Minaya tersenyum kecut melihat gigihnya ibu kos menawarkan anaknya. 

"Atau kamu takut sama kakakmu? gak dibolehkan pacaran ya?" timpalnya lagi.

Minaya langsung mengiyakan. "Iya. Benar. Ibu benar sekali. Kak Adrian akan marah besar kalau saya pacaran. Kak Adrian itu... dia itu tegas sekali menjaga saya."

"Lho... gak apa-apa nanti ibu yang bicara sama kakakmu. Lagian dia pasti mau adik perempuannya yang cantik seperti kamu ini ada yang jagain."

Minaya lalu berdiri. beringust menjauh dari ibu kos. 

"Ibu, saya mau mandi. kalau tidak ada yang lain lagi saya ijin ke dalam ya ibu."

"Ya sudah... sudah!... kalau gak mau, ya sudah.

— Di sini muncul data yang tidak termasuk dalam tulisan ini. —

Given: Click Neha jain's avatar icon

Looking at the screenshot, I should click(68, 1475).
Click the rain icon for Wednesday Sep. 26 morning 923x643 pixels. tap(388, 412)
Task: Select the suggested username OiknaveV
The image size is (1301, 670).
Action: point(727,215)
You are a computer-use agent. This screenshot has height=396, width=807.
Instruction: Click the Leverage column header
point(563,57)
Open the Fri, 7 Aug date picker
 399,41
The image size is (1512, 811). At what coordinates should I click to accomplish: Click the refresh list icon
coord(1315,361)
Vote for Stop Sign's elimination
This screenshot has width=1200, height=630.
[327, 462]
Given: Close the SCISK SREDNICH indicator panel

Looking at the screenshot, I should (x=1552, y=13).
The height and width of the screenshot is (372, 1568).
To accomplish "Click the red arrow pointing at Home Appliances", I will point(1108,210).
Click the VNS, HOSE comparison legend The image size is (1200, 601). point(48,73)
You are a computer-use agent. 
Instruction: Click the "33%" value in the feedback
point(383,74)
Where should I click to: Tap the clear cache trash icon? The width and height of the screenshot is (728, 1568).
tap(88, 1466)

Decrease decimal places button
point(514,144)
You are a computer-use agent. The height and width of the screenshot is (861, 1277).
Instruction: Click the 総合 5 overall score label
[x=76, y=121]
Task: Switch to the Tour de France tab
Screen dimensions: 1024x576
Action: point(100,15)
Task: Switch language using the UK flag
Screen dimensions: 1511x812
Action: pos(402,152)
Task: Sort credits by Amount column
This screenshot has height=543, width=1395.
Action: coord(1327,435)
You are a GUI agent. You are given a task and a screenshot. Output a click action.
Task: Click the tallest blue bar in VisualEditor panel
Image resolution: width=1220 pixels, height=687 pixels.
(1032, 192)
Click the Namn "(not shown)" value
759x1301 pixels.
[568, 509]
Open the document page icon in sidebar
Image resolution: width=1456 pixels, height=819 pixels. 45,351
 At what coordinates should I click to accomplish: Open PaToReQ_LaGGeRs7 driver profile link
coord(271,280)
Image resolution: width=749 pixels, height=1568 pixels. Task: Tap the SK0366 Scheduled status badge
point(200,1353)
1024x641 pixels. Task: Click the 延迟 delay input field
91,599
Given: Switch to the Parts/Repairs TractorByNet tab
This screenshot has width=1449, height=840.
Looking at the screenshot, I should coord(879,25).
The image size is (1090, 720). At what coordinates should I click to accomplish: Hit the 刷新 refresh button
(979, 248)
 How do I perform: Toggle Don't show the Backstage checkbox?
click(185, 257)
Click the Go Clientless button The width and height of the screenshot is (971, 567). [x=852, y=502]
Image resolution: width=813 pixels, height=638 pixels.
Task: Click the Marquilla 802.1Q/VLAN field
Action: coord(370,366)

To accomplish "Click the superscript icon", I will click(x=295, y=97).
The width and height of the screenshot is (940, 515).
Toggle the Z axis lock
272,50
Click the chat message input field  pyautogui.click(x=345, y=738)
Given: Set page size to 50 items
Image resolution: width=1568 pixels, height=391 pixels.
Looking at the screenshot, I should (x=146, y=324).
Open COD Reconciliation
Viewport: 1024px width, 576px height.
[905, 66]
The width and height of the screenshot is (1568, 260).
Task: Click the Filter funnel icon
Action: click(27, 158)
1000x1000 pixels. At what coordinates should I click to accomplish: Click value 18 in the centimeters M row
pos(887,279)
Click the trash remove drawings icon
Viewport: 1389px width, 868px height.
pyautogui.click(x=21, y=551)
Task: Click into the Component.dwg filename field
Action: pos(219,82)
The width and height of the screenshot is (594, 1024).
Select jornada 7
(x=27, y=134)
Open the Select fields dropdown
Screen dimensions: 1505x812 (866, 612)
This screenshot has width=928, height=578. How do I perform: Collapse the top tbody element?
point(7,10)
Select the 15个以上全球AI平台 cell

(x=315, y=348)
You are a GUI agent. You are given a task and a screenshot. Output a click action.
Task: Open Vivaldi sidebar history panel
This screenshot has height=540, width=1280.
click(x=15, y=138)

Ntar kamu sendiri yang rugi." Ibu Kos tertawa melihat Minaya yang sudah siap melarikan diri. 

Minaya tertawa kecil dengan tidak sabar untuk segera masuk. 

"Eh tunggu... ibu tadi kemari buat anterin surat buat kamu." 

Ibu Kos menyodorkan surat dengan tulisan tangan yang sangat Minaya kenal. 

"Kemarin suratnya dibawa kesini tapi kamu belum pulang kayaknya jadi ibu ambil dulu."

Jantung Minaya bergetar saat menerima surat tersebut. 

"Mungkin penting banget itu isinya. Baru sekali ini dalam 2 tahun kakakmu nulis surat. Padalah WA sama sosmed kan ada ya non."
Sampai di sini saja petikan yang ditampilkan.